"Ich mag die Teller."
Just patience, and repetition. The German cases are very common in most of Indoeuropean languages (like in Latin, Greek, Polish... even in English, although they are not so obvious anymore), and are the basis of the grammar of modern grammar. For example, "who", "whose", "whom" are in fact different cases of the same root, just like in German.
Good luck, mein Freund!
We Spanish talkers have words for that. But it keeps being hard to understand... I guess spanish feels easier because the plural is applied both to the article and the subject: "los platos=die Teller=the plates"; "el plato=den Teller=the plate". Actually I find english easier than spanish or german
But if Teller was feminine it would also be die Teller wouldn't it? Accusative is den, die, das right? So being able to discern whether Teller was plural or feminine here rests on knowing that Teller is masculine. Are there any tricks in guessing the gender of a newly learned noun?
So far I've read that -chen tends to be neuter and -e tends to be feminen.

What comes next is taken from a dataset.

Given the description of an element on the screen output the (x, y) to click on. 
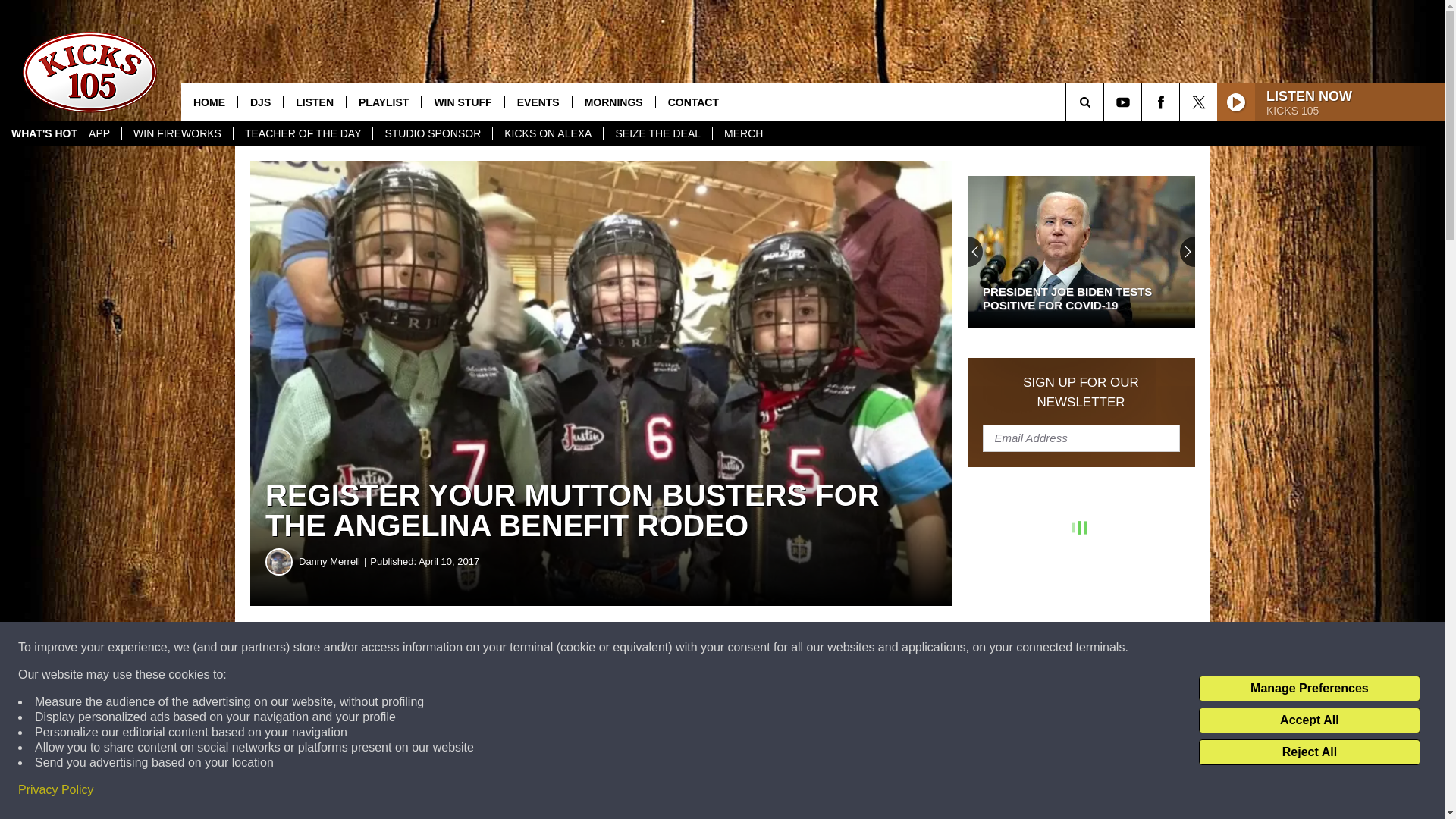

You're right, -chen is usually neuter and -ung is usually feminine. This page may help: http://www.learn-german-smarter.com/learn-german-articles.html
Yes! But as far as I know there are lots of exceptions.
Masculine if it ends in -ig, -or, -ismus (and I think something like 75 percent of nouns are Masculine so a lot others as well)
Feminine if it ends in -ei, -ie, -heit, -keit, -schaft, -ung, -ion, -taet, -ade, -ik, -ur, -unft, -enz and most two syllable words that end in "e"
Neuter if it has diminuitive suffixes like -lein, or -chen, gerunds (verbs that are "nouned") and most nouns that end in -um.
Wouldn't have helped you here though, unless you went with the "must be Masculine since it doesn't follow the other endings and a majority of nouns are masculine."
My source is "English Grammar for Students of German" which i definitely reccomend.